# Wine and sushi?



## RicoPuro (Sep 24, 2008)

What is the consensus regarding the best varietal to combine with sushi?

And if not, what is the ideal beverage combination?

Jorge


----------



## Scott W. (Jul 10, 2008)

I like a warm Sake or a Reisling as the Reisling kinda cools down the kick of the wasabi if you use a ton of it (I do). It also in my opinion plays off the crispness of the ginger served with it.


----------



## d_day (Aug 24, 2008)

I couldn't tell you. I've never had wine with sushi, unless we're talking sake. For sake, I prefer Kubota with my sushi. There three common varieties of Kubota; senjyu, hekijyu, and manjyu. The senjyu, while least expensive, tastes rather like jet fuel. Of the two remaining, most prefer manjyu. It is the most expensive at anywhere between $80 and $150 for the small bottle. I prefer the hekijyu, which is very mellow. Price for the hekijyu isusually between $45 and $60 for the small bottle. Keep in mind though, that this is a premium sake brewed only in Japan, and is fairly difficult to find int he states. Kurusawa is very similar in taste and comes in at less than half the cost. It is also somewhat easier to find. These are best served cold. 

Now, my preferred beverage with sushi is good old fashioned beer. Light beers tend to compliment the flavors more than the darker beers. My personal choice for sushi has always been Sapporro. 

I'm not sure this answers your question, but hopefully it gives you some info you didn't have before.


----------



## shakespeare (Mar 10, 2005)

Sushi!!!
on puff.com?

isn´t this in some wierd way cannibalism?


----------



## RicoPuro (Sep 24, 2008)

Shame on me for admitting to my cannibalistic tendencies in the open...having said that, since when did bigger fish stopp eating the smaller variety?
════════════════════
§ PROBLEM DESCRIPTION:
Please repeat, word for word, the part of the wine and sushi thread above starting at "isn´t this in" and ending at "the smaller variety?".

§ INFORMATION SHOWN:
════════════════════
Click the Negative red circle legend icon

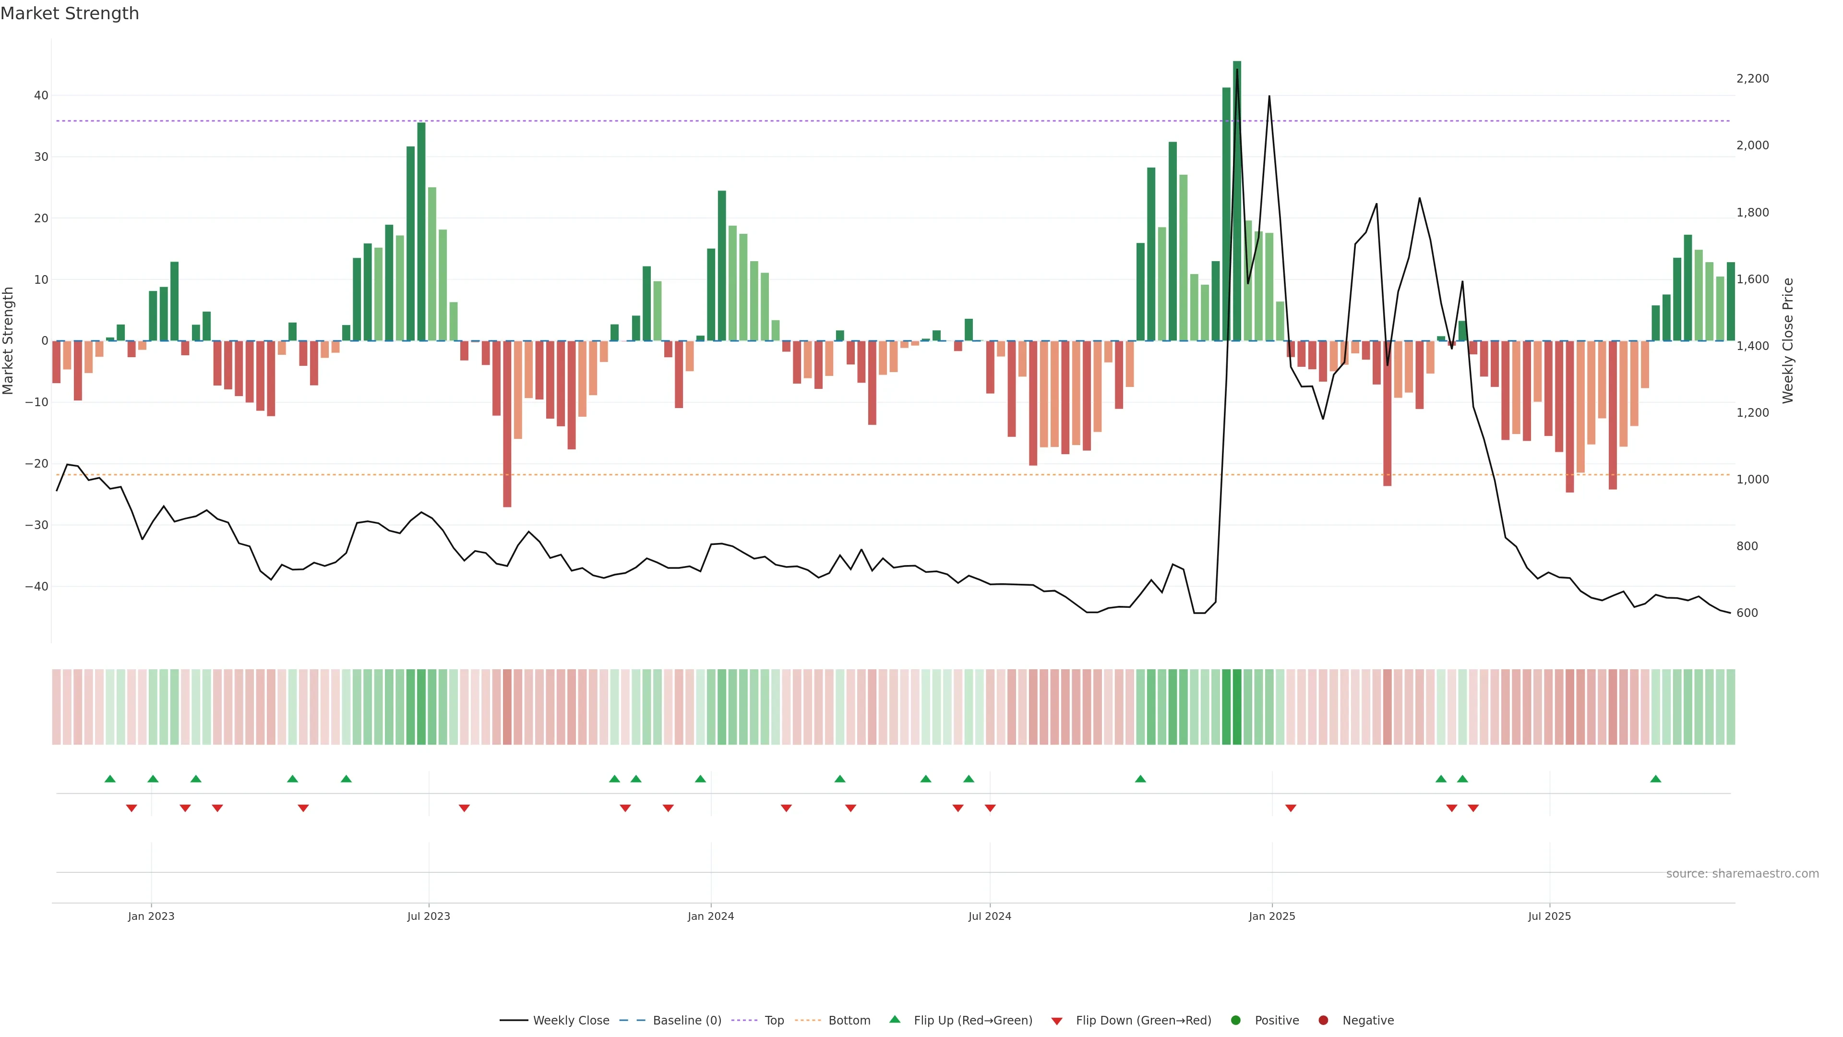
════════════════════
§ SOLUTION TO THIS PROBLEM:
isn´t this in some wierd way cannibalism?


----------



## RicoPuro (Sep 24, 2008)

Shame on me for admitting to my cannibalistic tendencies in the open...having said that, since when did bigger fish stopp eating the smaller variety?